Hi @mjg . The All of Us Research Program relies on regular updates to the vocabulary for two disparate feeds data: survey data and EHR data. Ultimately these two data feeds wind up in the same data product so they must be associated with a single vocabulary release (i.e. version).
The project develops several survey instruments which are modeled using the OMOP vocabulary in a custom terminology called the PPI. An updated release is issued ~4 times a year- although recently there might’ve been more frequent updates due to new COVID surveys.
AOU depends on several terminologies in order to consume EHR data submitted by dozens of healthcare organizations around the country. When we first started we endeavored to refresh the vocabulary maybe twice a year to keep things up to date, but we’ve had to do things more frequently at times (e.g. whenever desirable COVID-related concepts got added).
One downside we’ve identified is we need to do a full refresh of the vocabulary every time. My understanding is this is because there may be intricate relationships that could be difficult to tease out if we wanted to say, just update the PPI and nothing else. Much to their credit, Odysseus did recently give us some SQL scripts to try such an “in-place” update, but we have not had a chance to try this out yet .
-
Has any one done historical tracking of the vocabularies? Versioning each download? Audit history?
We keep all historical versions of the vocabularies that have been in use. We also have internal concepts that never make it to Athena- we automatically assign a version (i.e. in vocabulary.vocabulary_version
) by creating a hash out of the input data.
-
Do you download all vocabularies every single time or have you created separate downloads?
We download all vocabularies every single time. We used to rely on a single “bundle” in Athena. It automatically gets archived on the website- so we would “restore” it. But we recently discovered that some of the OMOP Extension concepts had disappeared from the download and would only re-appear after we created an identical bundle in Athena (i.e. with the same vocabularies checked off).
-
Do you keep track of any addition/changes between vocabulary updates?

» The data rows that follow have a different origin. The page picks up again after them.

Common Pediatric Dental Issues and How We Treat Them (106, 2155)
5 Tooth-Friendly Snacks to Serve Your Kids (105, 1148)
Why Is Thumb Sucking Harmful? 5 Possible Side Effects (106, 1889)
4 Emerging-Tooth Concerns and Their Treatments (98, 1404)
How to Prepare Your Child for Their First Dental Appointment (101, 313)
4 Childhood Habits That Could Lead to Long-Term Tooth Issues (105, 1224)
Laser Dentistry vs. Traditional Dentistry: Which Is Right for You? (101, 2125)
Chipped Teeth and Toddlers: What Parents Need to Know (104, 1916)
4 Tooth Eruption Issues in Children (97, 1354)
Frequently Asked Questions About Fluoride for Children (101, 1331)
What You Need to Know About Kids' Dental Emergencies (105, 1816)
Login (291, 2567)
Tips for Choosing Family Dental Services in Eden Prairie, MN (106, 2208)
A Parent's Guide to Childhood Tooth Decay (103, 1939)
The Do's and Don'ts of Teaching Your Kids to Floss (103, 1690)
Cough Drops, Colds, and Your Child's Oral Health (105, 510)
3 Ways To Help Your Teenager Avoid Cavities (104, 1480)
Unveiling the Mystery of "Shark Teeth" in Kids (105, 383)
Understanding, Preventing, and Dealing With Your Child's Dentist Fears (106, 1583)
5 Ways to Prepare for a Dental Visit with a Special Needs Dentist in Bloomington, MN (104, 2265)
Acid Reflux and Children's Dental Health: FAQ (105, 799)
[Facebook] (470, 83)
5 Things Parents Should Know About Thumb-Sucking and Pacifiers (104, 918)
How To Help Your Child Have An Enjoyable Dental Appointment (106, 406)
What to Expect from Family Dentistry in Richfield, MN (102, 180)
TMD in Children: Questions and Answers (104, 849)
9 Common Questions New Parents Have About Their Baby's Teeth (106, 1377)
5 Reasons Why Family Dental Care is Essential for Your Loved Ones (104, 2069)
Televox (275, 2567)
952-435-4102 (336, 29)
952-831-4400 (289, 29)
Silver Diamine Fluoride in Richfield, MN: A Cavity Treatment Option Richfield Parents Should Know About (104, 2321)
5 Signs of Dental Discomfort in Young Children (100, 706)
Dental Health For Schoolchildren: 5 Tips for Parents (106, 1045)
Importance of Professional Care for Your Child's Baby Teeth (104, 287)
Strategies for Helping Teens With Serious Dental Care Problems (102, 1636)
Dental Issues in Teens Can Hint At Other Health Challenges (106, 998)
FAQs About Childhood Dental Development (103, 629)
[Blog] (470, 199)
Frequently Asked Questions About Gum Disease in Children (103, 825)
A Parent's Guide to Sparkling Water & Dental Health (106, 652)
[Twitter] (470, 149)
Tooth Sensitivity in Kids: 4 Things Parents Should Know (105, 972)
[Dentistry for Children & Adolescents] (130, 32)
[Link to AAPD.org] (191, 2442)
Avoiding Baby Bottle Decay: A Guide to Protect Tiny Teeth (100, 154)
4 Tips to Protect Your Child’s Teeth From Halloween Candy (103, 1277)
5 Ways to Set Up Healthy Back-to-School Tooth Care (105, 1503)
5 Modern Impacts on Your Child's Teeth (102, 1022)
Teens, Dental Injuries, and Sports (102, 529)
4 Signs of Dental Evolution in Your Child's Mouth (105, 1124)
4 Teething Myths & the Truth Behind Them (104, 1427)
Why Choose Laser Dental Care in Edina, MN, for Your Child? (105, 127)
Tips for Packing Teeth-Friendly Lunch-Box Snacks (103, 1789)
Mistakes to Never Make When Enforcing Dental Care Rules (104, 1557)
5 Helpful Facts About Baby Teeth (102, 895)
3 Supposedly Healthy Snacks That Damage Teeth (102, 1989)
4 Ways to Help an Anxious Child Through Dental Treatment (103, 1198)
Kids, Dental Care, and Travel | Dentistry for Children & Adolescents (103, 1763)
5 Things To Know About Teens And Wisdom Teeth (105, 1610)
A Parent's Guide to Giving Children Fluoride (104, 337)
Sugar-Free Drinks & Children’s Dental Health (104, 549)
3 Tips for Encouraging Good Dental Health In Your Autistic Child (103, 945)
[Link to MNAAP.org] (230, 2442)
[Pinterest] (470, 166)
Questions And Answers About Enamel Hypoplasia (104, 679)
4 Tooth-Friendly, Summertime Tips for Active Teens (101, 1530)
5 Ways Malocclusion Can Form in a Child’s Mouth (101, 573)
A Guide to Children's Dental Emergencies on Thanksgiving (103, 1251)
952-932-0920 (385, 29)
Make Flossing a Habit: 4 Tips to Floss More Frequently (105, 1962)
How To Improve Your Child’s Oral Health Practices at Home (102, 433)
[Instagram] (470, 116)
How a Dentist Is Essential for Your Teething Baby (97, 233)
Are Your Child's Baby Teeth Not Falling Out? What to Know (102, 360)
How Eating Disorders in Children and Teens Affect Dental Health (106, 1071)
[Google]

As you can imagine for the PPI we are actively tracking changes because we are authoring the terminology itself. There are changes we wished we would keep better track of. For example, there is an implicit hierarchy dictated by concept_relationship
records associated with PPI; we are not sure how well this is being maintained. Similarly with relationships between questions and answers. There are also instances where codes the PPI team submitted for addition were not compliant with OMOP vocabulary / Odysseus practices and so they had to be modified.
-
Are you updating right away? Do you download on a cadence?
We do not update right away. There have been occasions where the data validation routines we apply to EHR data submitted to us would be affected by a vocabulary update. It’s also kinder of us to ensure sites who are submitting data have access to the vocabulary release we will be using for evaluating their submissions. No magic bullet here (that I know of)- just careful communication.
Ok I’m going to stop myself here. Happy to do a web call or something if that might be useful.